The DBImport server uses *distcp* in the background to copy files between Hadoop clusters. This is done in parallel and the number of parallel sessions in controlled by the *distCP_threads* under the [Server] section in the configuration file. 

If the number of *distcp* commands running in parallel gets to high, the log file will be hard to read as the output come in one file. This behavior can be changed so that each thread log in its own file. *distCP_separate_logs* controls this.


Upgrading
--------------------

In order to upgrade DBImport, all files from the source package needs to be replaced with new versions. Many versions also needs a configuration database schema upgrade. To be sure that you are on the last schema for the configuration database, please run the following after upgrading the binary files::

        ./setup --upgradeDB

This command will only upgrade the schema if it's not in the last version. So it's safe to run it even if there are no new schema.

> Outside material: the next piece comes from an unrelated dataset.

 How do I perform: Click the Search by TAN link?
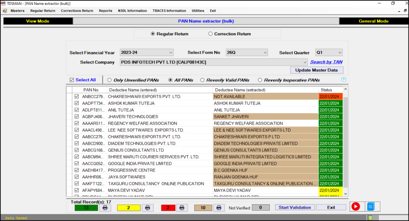[326, 62]
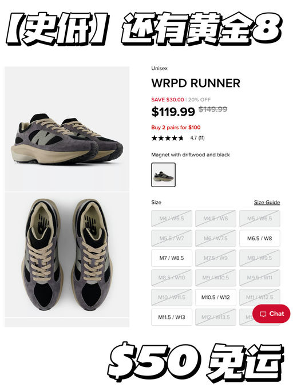This screenshot has height=391, width=293.
Task: Select the Magnet driftwood color swatch
Action: (x=163, y=175)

There might also be changes in the *conf/dbimport.cfg* configuration file. Please compare your local version with the default config file available in the release. If you are missing certain settings in your local configuration, please add those. If you dont do that, you will most likely get an error saying that you cant find a specific key in the configuration.